Negeri kepulauan bercirikan Nusantara ini membutuhkan solusi teknolojik tidak saja untuk memanfaatkan kekayaan sumberdaya alamiahnya, tapi juga untuk mempersatukannya. Persatuan Indonesia tidak bisa dibayangkan tanpa teknologi dirgantara dan maritim.
Menyambut inspirasi BJ Habibie itu, ITS telah menyelenggarakan serangkaian Kuliah Bung Karno untuk Kebangsaan dan Teknologi. Studium Generale ini dimaksudkan untuk menebarkan semangat kemandirian teknologi di berbagai bidang stratejik: energi, transportasi, dan telekomunikasi. Beberapa tokoh nasional seperti Kusmayanto Kadiman telah hadir memberikan pandangannya selaku Menristek dalam Studium Generale ini.

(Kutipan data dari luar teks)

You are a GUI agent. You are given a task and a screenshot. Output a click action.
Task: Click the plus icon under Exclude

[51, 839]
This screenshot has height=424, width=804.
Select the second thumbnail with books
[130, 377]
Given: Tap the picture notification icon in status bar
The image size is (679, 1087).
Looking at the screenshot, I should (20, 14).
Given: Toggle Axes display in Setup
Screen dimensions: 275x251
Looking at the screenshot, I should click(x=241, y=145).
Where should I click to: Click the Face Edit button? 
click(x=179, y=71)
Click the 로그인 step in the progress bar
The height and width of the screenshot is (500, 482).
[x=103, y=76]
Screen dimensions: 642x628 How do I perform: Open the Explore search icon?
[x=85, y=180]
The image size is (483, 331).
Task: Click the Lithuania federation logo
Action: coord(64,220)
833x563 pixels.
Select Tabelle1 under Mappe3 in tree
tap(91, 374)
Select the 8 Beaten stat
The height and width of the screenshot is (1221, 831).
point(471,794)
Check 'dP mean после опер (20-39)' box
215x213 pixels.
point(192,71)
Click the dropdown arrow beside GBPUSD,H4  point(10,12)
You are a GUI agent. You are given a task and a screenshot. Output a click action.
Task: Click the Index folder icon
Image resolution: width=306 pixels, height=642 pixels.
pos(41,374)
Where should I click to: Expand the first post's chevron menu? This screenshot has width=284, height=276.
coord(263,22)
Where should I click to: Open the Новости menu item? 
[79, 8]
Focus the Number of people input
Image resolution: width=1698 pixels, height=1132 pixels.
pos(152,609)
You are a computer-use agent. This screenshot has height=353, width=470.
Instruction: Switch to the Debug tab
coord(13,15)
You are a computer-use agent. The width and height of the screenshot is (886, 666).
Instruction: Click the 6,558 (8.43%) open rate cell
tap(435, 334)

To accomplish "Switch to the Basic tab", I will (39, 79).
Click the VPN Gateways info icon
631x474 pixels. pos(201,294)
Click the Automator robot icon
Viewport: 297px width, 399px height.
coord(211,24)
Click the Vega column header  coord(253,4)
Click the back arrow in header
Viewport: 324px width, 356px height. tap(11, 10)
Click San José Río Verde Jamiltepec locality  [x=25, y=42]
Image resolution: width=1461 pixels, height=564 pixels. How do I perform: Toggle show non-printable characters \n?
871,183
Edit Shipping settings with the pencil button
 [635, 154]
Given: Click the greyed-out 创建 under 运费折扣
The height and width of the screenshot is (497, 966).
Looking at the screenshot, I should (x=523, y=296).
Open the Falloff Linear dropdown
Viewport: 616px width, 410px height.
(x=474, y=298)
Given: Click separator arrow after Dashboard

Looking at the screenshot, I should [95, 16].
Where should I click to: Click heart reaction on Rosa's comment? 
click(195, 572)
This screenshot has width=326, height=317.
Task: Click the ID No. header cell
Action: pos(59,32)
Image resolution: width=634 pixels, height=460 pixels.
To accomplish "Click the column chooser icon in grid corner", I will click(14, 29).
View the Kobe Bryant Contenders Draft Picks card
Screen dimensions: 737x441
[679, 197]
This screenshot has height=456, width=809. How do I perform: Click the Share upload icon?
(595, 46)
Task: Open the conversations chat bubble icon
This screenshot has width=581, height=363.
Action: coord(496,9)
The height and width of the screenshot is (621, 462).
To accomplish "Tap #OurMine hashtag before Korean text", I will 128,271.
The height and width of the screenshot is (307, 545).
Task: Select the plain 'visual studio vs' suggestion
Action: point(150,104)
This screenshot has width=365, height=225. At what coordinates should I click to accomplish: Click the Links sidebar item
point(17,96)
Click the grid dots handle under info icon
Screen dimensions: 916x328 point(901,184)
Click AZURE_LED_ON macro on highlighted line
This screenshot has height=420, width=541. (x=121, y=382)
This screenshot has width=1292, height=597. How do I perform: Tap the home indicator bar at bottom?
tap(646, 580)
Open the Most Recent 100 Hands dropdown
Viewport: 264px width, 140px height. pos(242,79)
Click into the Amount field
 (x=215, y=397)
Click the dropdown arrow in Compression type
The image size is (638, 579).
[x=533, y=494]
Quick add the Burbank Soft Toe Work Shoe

Walaupun Habibie telah pergi selamanya, spiritnya akan tetap melekat di hati para insinyur Indonesia. Saya berharap banyak kampus teknologi seperti ITS melanjutkan semangat Habibie dalam membangun kemandirian teknologi di zaman revolusi industri 4.0 ini.
Teknik Perkapalan ITS yang diresmikan oleh Bung Karno di tahun 1960 dan diselamatkan oleh BJ Habibie di tahun 1974 dari ancaman likuidasi oleh konsorsium teknologi waktu itu adalah warisan Habibie yang kini berkembang pesat menjadi Fakultas Teknologi Kelautan.
Kiranya Tuhan Allah SWT memberinya tempat kembali yang terbaik di sisi-Nya. Amin. (*)
Sukolilo, 11 September 2019
Daniel Mohammad Rosyid, Guru Besar ITS.